The graph says other sources have come online, and the article doesn’t address this.

Alternative headline: Britain's coal power plants are so uneconomic that even government subsidies won't keep them open
Yet, they were needed only three months ago during a cold snap...

But it's apparently not financially viable anymore and better to just import energy next time if necessary. I.e. costs are thrown at the consumer rather than the energy company.

If this is reading cynical, we've been facing a similar situation in Sweden lately and for similar political reasons. Not coal but this time nuclear power plants being shutdown (because nuclear scary, bad and pricey) and of course the prices are soaring in the winter now, especially in southern Sweden where energy transfer costs and bottlenecks in the grid prohibit all too many benefits from all our hydro in northern Sweden, then rather exposing south to the sometimes expensive and volatile European market especially in wartime with exploding pipelines...

But sure, we still have energy! THAT is rarely a problem.
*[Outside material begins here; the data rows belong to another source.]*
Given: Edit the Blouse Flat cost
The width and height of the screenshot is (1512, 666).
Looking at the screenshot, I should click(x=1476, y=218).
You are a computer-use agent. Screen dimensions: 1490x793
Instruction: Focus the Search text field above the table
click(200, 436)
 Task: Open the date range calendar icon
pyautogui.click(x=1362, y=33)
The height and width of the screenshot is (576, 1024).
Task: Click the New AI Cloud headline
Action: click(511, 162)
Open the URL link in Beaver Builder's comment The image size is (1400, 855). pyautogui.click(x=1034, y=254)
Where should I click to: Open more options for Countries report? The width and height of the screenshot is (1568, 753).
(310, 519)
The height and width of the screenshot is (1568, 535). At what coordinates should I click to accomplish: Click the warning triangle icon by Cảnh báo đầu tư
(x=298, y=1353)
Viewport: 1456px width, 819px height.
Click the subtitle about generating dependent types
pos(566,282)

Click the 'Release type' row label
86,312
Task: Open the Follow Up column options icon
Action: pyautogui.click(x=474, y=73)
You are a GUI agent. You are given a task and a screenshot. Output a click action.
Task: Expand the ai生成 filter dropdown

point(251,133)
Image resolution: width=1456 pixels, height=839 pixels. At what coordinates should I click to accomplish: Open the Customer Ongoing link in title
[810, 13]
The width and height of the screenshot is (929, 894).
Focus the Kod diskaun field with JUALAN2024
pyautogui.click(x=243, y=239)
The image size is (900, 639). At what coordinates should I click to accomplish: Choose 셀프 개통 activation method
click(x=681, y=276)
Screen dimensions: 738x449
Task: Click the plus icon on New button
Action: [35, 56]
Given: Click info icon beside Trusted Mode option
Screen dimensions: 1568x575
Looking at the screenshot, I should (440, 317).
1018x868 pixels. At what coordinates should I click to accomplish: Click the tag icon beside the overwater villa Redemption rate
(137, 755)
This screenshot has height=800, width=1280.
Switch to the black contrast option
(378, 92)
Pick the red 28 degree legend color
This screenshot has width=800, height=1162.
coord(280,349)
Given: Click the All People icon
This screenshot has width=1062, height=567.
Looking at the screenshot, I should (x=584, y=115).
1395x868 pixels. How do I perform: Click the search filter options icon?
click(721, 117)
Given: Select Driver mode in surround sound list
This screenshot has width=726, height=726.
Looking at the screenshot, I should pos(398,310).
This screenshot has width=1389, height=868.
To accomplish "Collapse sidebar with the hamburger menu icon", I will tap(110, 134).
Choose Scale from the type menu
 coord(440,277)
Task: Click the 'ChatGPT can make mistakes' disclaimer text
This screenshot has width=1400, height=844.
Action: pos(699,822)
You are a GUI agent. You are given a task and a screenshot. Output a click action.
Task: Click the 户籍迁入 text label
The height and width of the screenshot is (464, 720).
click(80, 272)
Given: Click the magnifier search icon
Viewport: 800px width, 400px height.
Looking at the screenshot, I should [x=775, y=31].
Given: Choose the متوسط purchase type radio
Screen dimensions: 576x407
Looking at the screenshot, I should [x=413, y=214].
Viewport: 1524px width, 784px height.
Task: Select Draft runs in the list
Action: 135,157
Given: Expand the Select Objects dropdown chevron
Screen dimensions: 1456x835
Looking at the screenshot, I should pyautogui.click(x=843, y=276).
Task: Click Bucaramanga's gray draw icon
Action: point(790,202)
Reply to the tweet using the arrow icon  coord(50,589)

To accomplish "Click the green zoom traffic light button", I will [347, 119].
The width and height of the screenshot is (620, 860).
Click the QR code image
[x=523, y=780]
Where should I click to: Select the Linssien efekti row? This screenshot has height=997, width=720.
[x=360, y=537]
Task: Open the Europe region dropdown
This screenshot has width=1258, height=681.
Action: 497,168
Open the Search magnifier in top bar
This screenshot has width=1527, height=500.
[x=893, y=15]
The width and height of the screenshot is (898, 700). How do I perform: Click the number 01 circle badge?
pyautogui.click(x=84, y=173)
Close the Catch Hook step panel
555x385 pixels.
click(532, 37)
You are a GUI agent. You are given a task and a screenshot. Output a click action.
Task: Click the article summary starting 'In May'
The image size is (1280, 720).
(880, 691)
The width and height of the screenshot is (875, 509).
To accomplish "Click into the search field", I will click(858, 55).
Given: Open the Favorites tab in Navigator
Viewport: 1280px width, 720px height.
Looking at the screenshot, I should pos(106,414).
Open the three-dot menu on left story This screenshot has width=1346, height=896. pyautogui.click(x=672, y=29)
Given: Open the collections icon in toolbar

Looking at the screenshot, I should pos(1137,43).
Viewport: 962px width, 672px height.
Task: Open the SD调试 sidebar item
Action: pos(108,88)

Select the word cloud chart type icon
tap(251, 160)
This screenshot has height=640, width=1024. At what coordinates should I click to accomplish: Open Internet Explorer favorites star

The prices during like a third of the year though... Last winter was a ride for the south and we didn't even have a Sticky Climate Change Deep Freeze Spot Extravaganza but a fairly mild one.

Having said that, coal is just the worst of evils (they kill both people and wildlife -- and that's when they are working as intended!) and I'm happy to hear they are shut down in that sense. I hope UK will get this sorted though.